[Screenshot grounding data]

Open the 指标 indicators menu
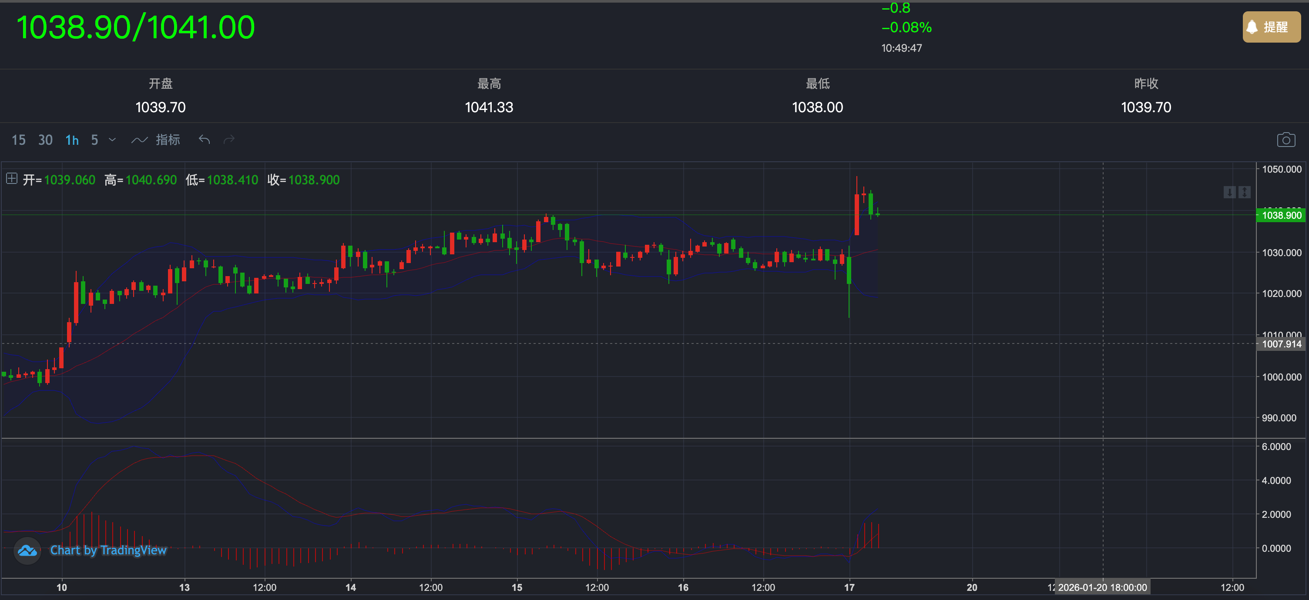This screenshot has width=1309, height=600. 168,140
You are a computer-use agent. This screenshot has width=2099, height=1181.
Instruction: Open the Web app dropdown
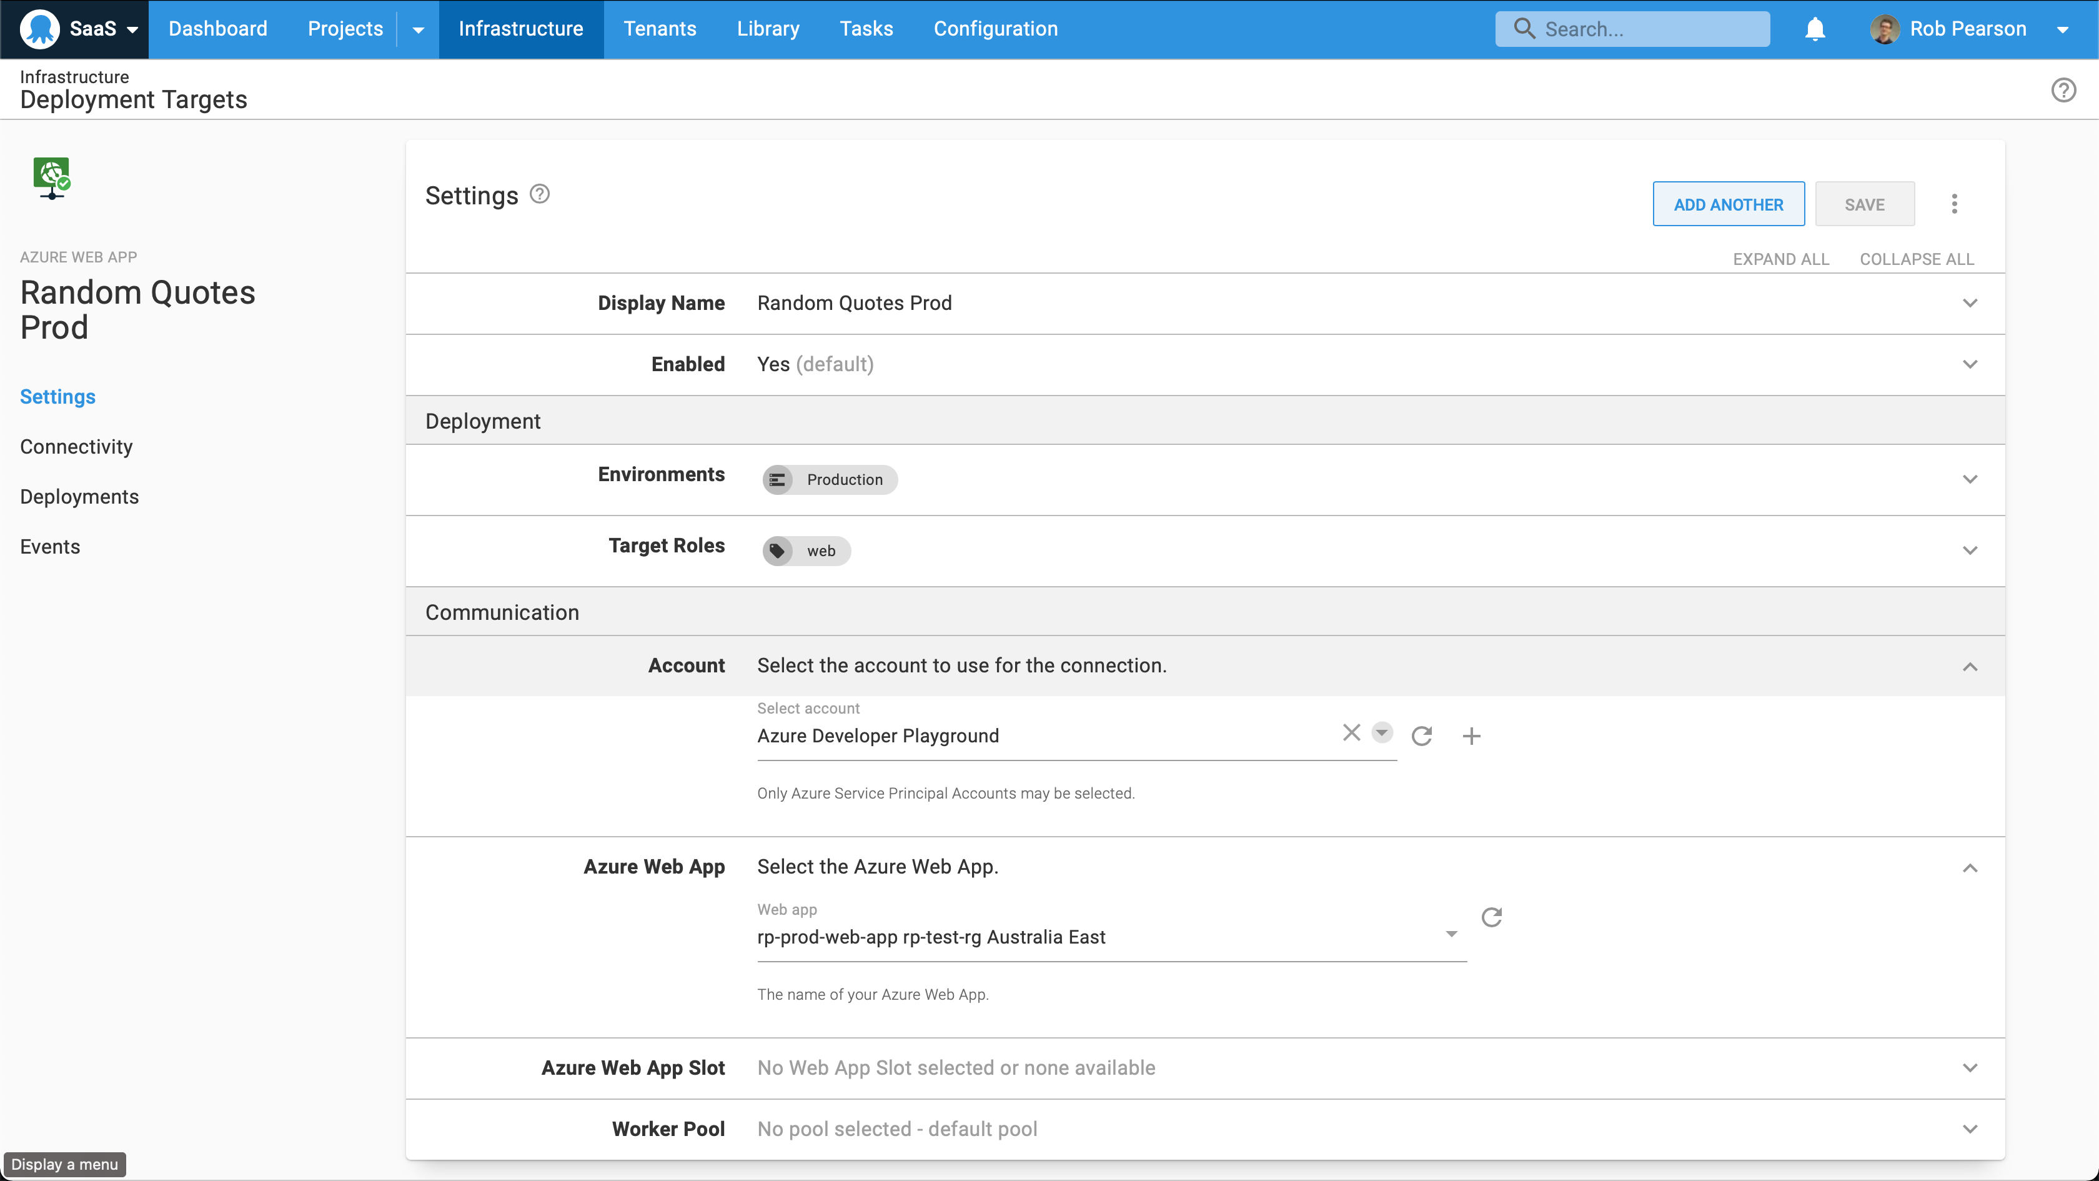click(1450, 934)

WHAT TO DO:
Only the pictures are to be excluded; all other parts of the records above are to be given exactly.

WRITTEN REPLY:
Open the 指标 indicators menu
This screenshot has width=1309, height=600. 168,140
You are a computer-use agent. This screenshot has width=2099, height=1181.
Instruction: Open the Web app dropdown
click(1450, 934)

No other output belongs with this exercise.